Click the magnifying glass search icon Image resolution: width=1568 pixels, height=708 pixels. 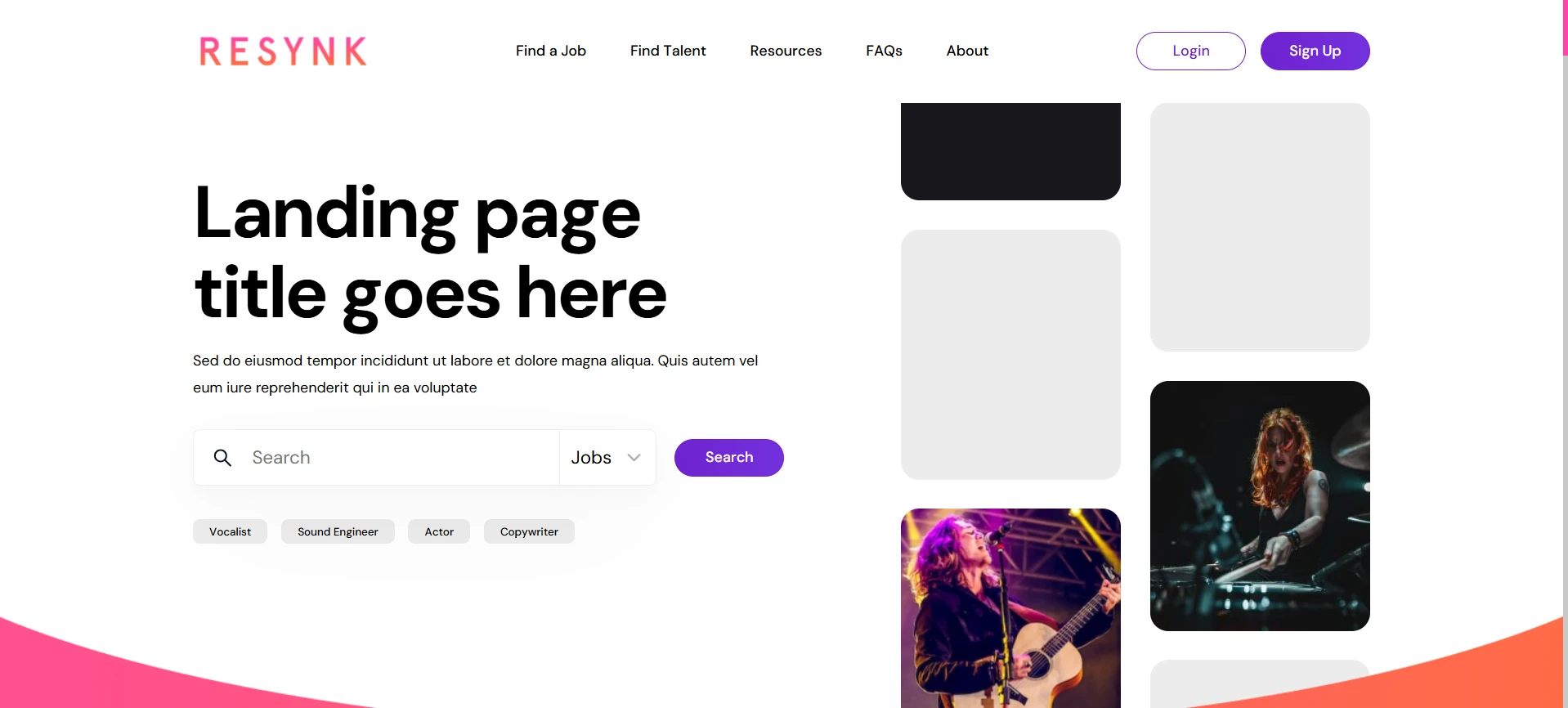222,458
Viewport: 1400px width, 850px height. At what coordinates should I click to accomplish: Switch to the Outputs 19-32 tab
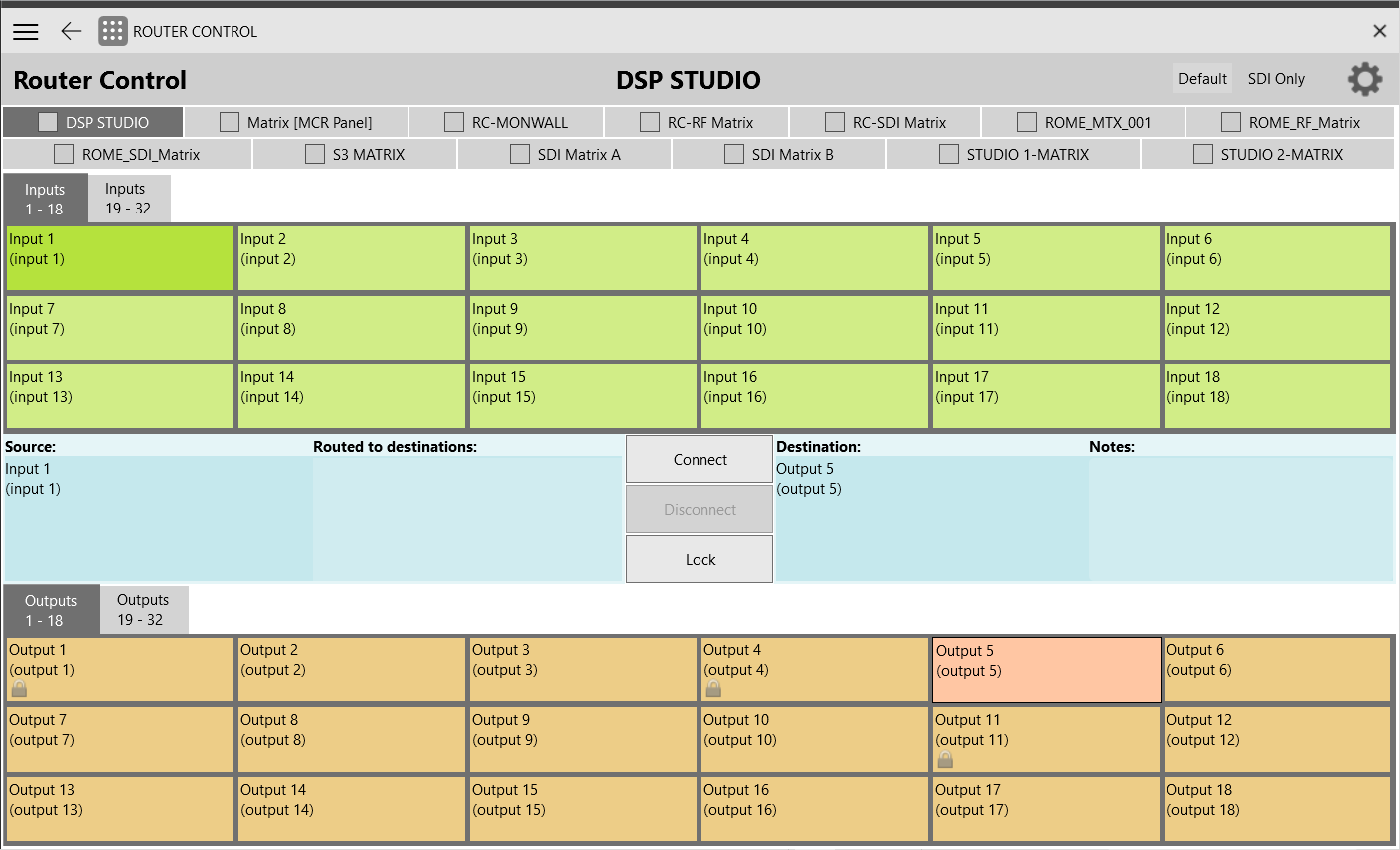click(144, 609)

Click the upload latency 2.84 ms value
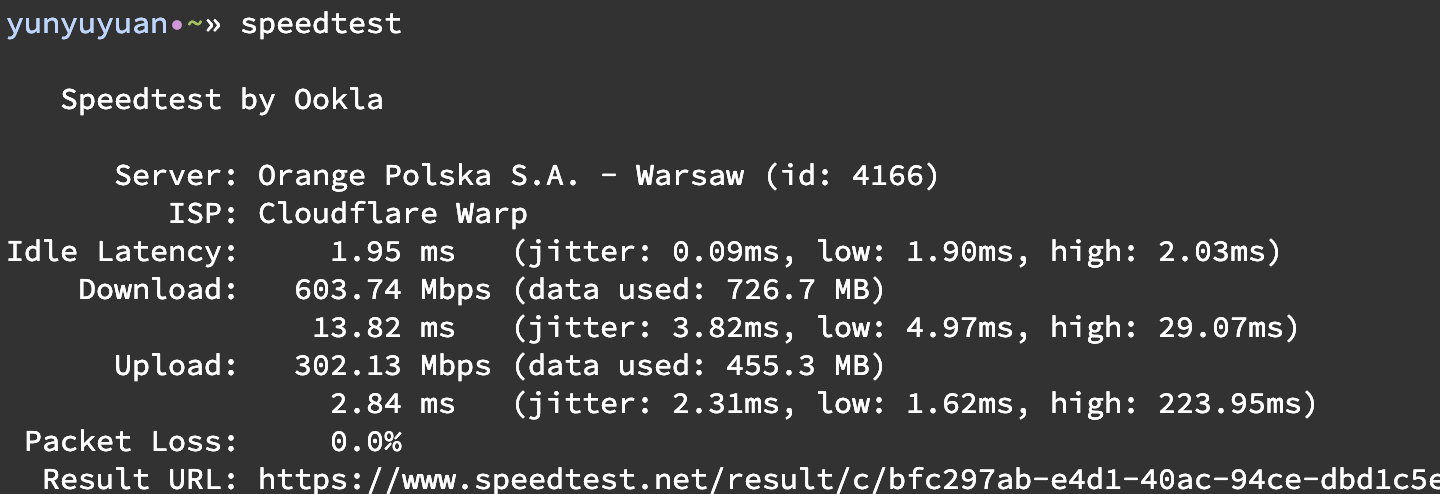(392, 404)
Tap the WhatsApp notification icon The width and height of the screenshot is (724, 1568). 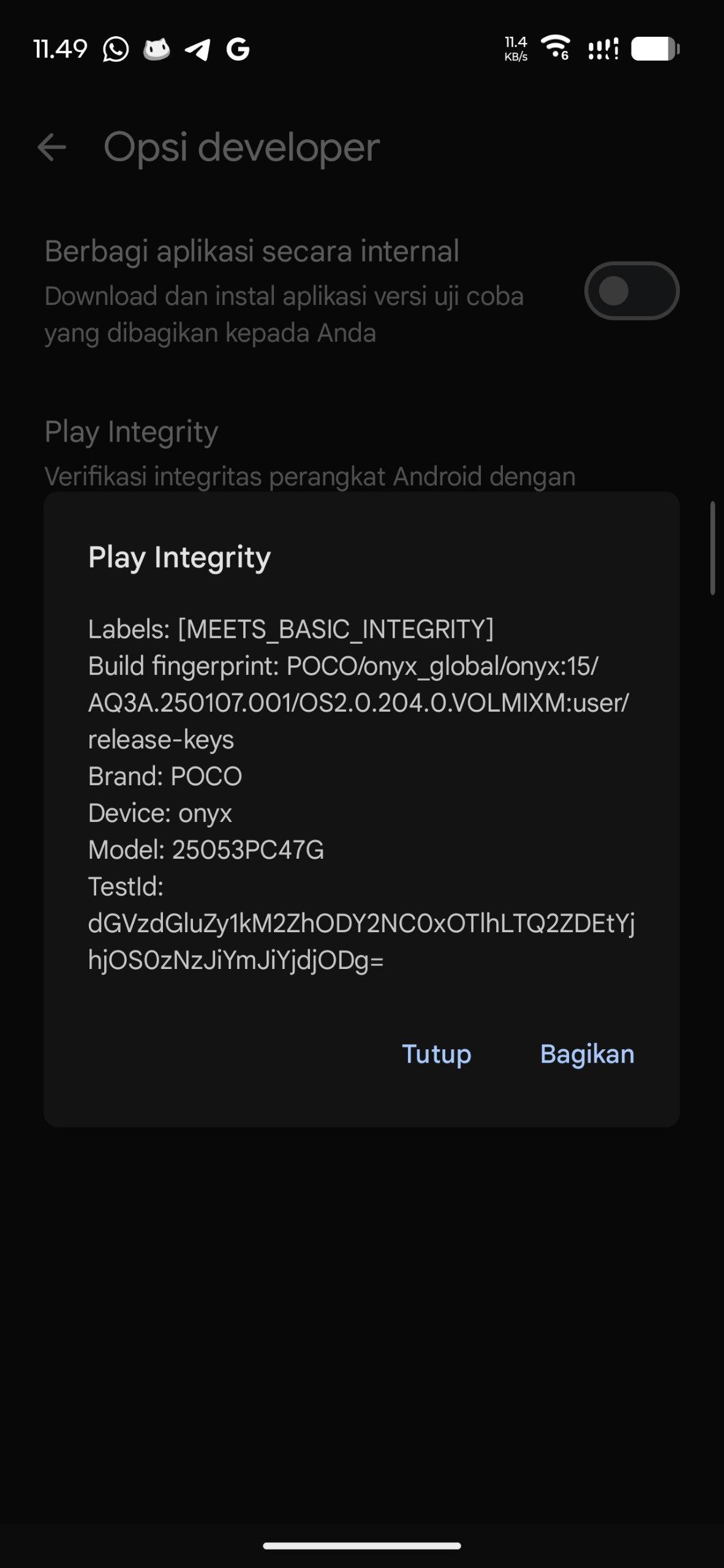pos(116,49)
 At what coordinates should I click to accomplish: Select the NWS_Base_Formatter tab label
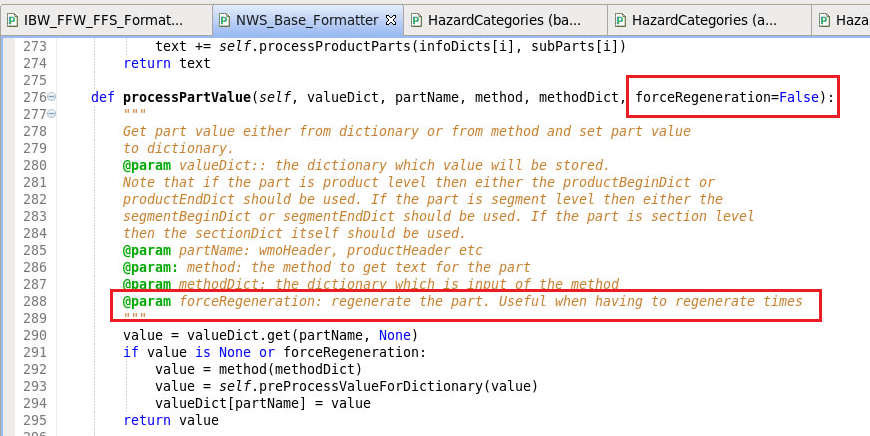[307, 21]
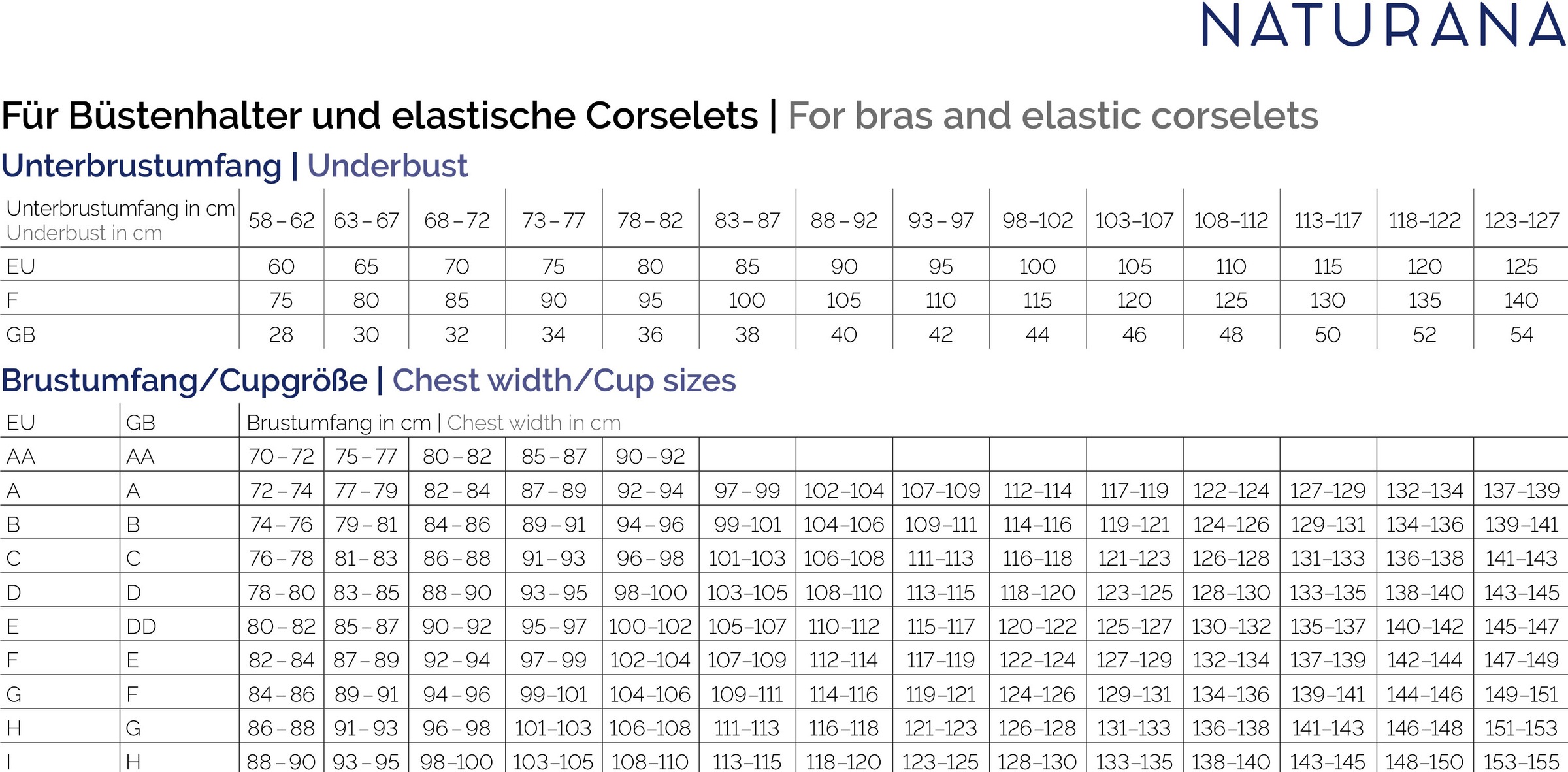This screenshot has height=772, width=1568.
Task: Click the 'For bras and elastic corselets' heading
Action: coord(1053,116)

==========

• DIRECTION
Please convert the material into a Markdown table with the columns "Index" and "Content", starting at the line that contains "At what coordinates should I click to accomplish: Select" and ending at the last line of the material. Put one line per row, skip blank lines, and leave the pictures out.

• TASK ANSWER
| Index | Content |
|---|---|
| 1 |  At what coordinates should I click to accomplish: Select the NWS_Base_Formatter tab label |
| 2 | [307, 21] |
| 3 | This screenshot has height=772, width=1568. |
| 4 | Task: Click the 'For bras and elastic corselets' heading |
| 5 | Action: coord(1053,116) |